Thursday, 19 March 2020

Professor Lyndall Ryan, the leader of the team behind the Colonial Frontier Massacres Map has recently delivered several presentations in Canberra.

Professor Lyndall Ryan

The purpose of the map is to identify and record sites of frontier massacres of Aboriginal and non-Aboriginal people across Australia 1788–1930. The map also establishes a coherent methodology to interrogate the wide array of sources and provides a reliable resource for researchers.

Lyndall recently delivered a presentation as part of the Vital Issues Seminars and Parliamentary Library Lectures. The Vital Issues Program is a series of seminars organised by the Parliamentary Library for the benefit of Senators and Members. The aim of the seminar program is to bring notable speakers to the Parliament to give Senators, Members and their staff the opportunity to hear, firsthand, expert opinion on a range of currently relevant topics. View a recording of the presentation.

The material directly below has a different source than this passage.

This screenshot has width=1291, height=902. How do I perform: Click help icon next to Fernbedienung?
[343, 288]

Lyndall also delivered the Manning Clark House Lecture to an audience of 250 at the National Library of Australia. Following this, she gave a presentation to the Business and Economic History Conference at the Australian National University in Canberra.

Lyndall said the presentations generated important questions from the audiences.

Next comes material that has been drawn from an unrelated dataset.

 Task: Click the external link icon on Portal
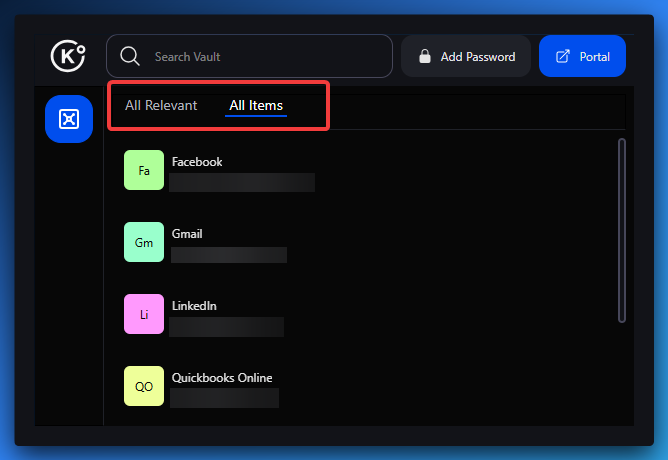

“They included the importance of Trove as an online resource to investigate the evidence of massacres, the impact of frontier massacres on the survivors and how the statistics of massacres could be part of new research on estimating the Aboriginal population of Australia in 1788. Many in the audience were familiar with the map and considered that it had an important role to play in reshaping the way Australians understand the past,” she said.

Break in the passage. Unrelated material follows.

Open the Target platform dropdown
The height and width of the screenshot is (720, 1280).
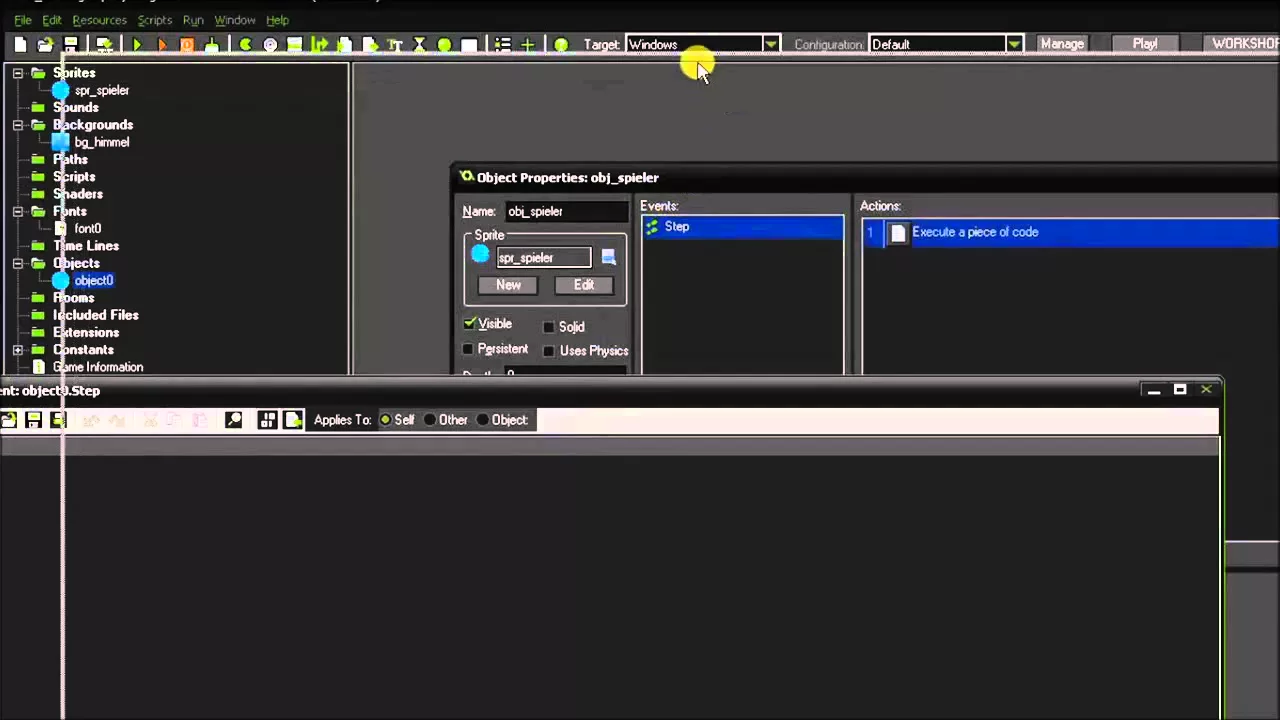(770, 45)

“If members of the public have knowledge of massacres we invite them to contact us.”

The researchers behind the map have scoured Australian Newspapers on Trove, British Parliamentary Papers, Colonial Parliament Reports, explorer’ and surveyors’ journals, shipping logs, settler diaries and correspondence, Published Aboriginal accounts, oral and visual to find evidence of the massacres.

“The map is available to the public and informs public debate about colonial frontier violence. The team has found evidence for colonial frontier massacres in Australia in a wide range of sources including print, archival, oral and visual sources.”

“An initial report in a newspaper of a violent incident is often denied or glossed over at the time. Despite the denial, the research team has a date and a location for a possible massacre. Then several decades later, a perpetrator or a survivor might provide details of the massacre to a local historian, a newspaper reporter, an anthropologist, a traveller, or write about it in a memoir. The need to tell is an important factor in massacre research,” Lyndall said.

“It can take several weeks or months to track down the evidence of a massacre. The researcher needs to immerse themselves in the circumstances surrounding the massacre, the preconditions, the actual event and the aftermath.”

The map currently identifies 311 sites of massacre that occurred between 1788–1930 with an estimate of 8226 Aboriginal and Torres Strait Island victims. Stage 4, the final stage of the map is due for release in late 2020 and it’s expected the final map will identify 350-400 massacre sites.

“The project will conclude with Stage 4 in late 2020. Ongoing maintenance may include corrections and some additions thereafter.”